= Amarkol =

Hebrew title applied to a Temple trustee superintending the cashiers

Amarkol (אמרכל; plural, אמרכלים, amarkolim), is a title applied to a trustee of the Temple in Jerusalem superintending the cashiers (gizbarim). While the three – or, according to the Baraita, thirteen – cashiers handled all the money that flowed into the Temple treasury, "the amarkolim, seven in number, held the seven keys to the seven gates of the Temple hall (azara), none opening his gate before all the others had assembled". Above the seven amarkolim were two catholici, and these again were under the supervision of the high priest.

Abba Saul ben Batnit, in his attack against the priestly house of Ishmael ben Fabus, said: "They themselves are high priests, and their sons gizbarim, and their sons-in-law amarkolim". Eleazar, the "chief over the chiefs of the Levites", is given the title of amarkol. Eliakim, son of Hilkiah, as keeper of the keys of the Temple is also called amarkol, and Jeremiah is represented as a descendant of the amarkolim, who had their inheritance in Anathoth. In addition, יוצר in Zechariah 11:13 (Authorized Version, the potter) is translated in Targum Jonathan, amarkol, meaning treasurer. Adolf Büchler has shown by referring to Josephus, Against Apion 2:8, that certain Temple officers handed the keys of the Temple to their successors each day, as a symbol of their charge — and these were none others than the amarkolim; who were, however, laymen and not priests. And it was in view of this that the title of amarkol was applied to them.

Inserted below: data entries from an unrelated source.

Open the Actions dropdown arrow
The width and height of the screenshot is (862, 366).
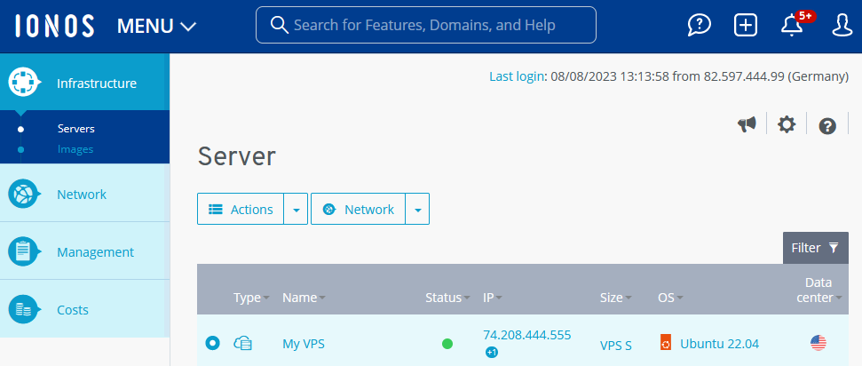296,210
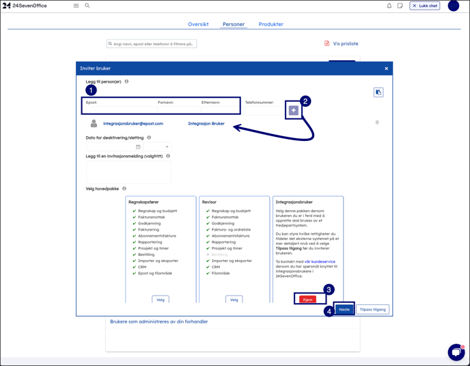Click info icon beside Velg hovedpakke
This screenshot has width=470, height=366.
point(124,189)
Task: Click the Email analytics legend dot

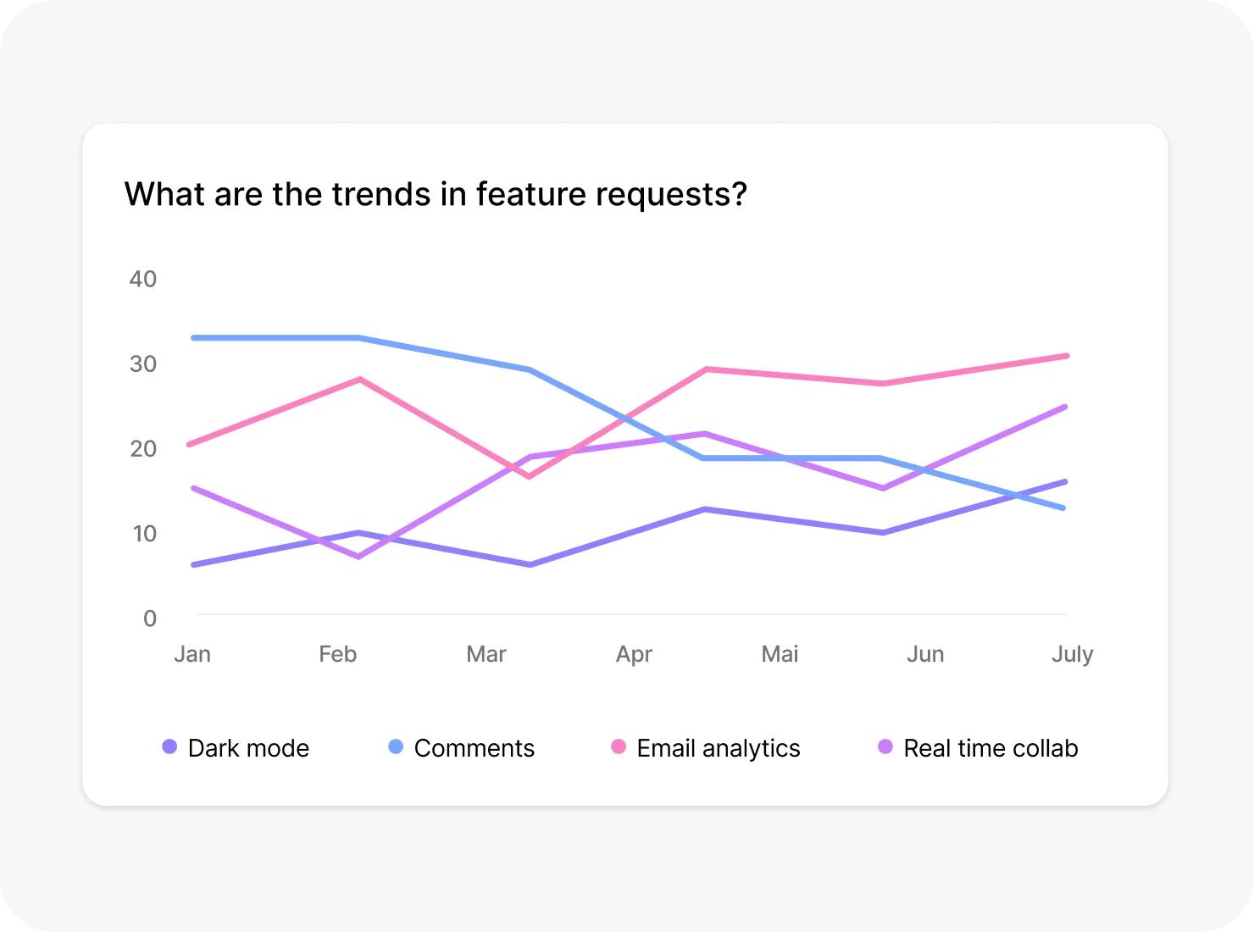Action: [x=619, y=747]
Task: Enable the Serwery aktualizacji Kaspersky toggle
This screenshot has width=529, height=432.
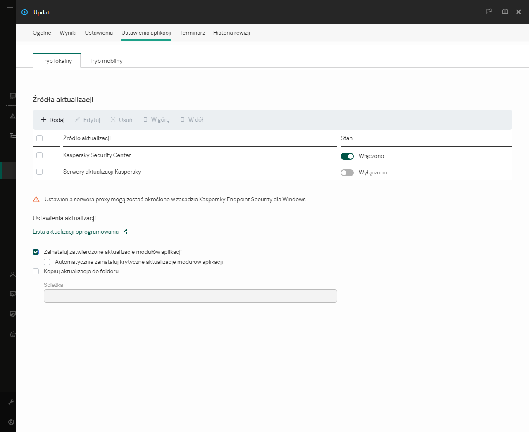Action: 347,173
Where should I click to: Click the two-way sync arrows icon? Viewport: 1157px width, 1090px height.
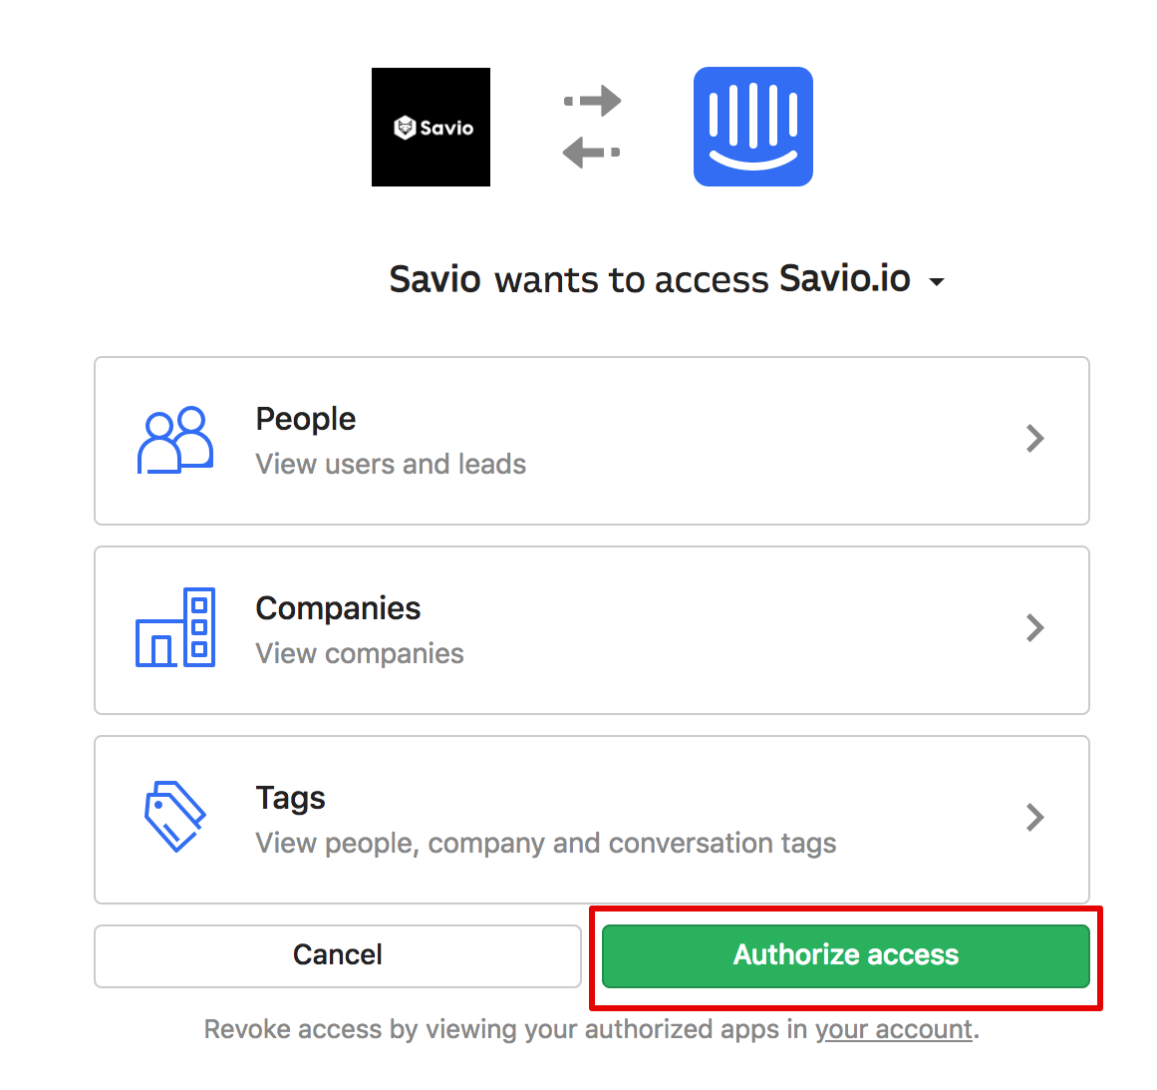pyautogui.click(x=592, y=127)
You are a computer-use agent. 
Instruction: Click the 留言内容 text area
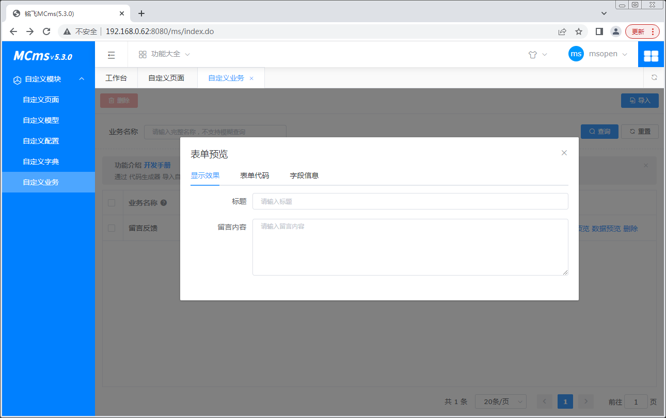click(410, 247)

In Targum Onkelos, Targum Jonathan, and Targum Pseudo-Jonathan, the title of amarkol is applied to nesiim (princes) and to shomere ha-saf (the doorkeepers), in accordance with Jerusalem Talmud Shekalim Chapter 5, Numbers Rabbah Chapter 3, and Leviticus Rabbah Chapter 5.

==Etymology==
According to The Jewish Encyclopedia, the word is from the Persian amarkir or Armenian hamarakar, meaning "master of finance".

Alternative etymologies are given by Rabbi Judah as a contraction of mar kol ("master over all"), and by Rav Chisda as a contraction of amar kulla ("he who has everything to say").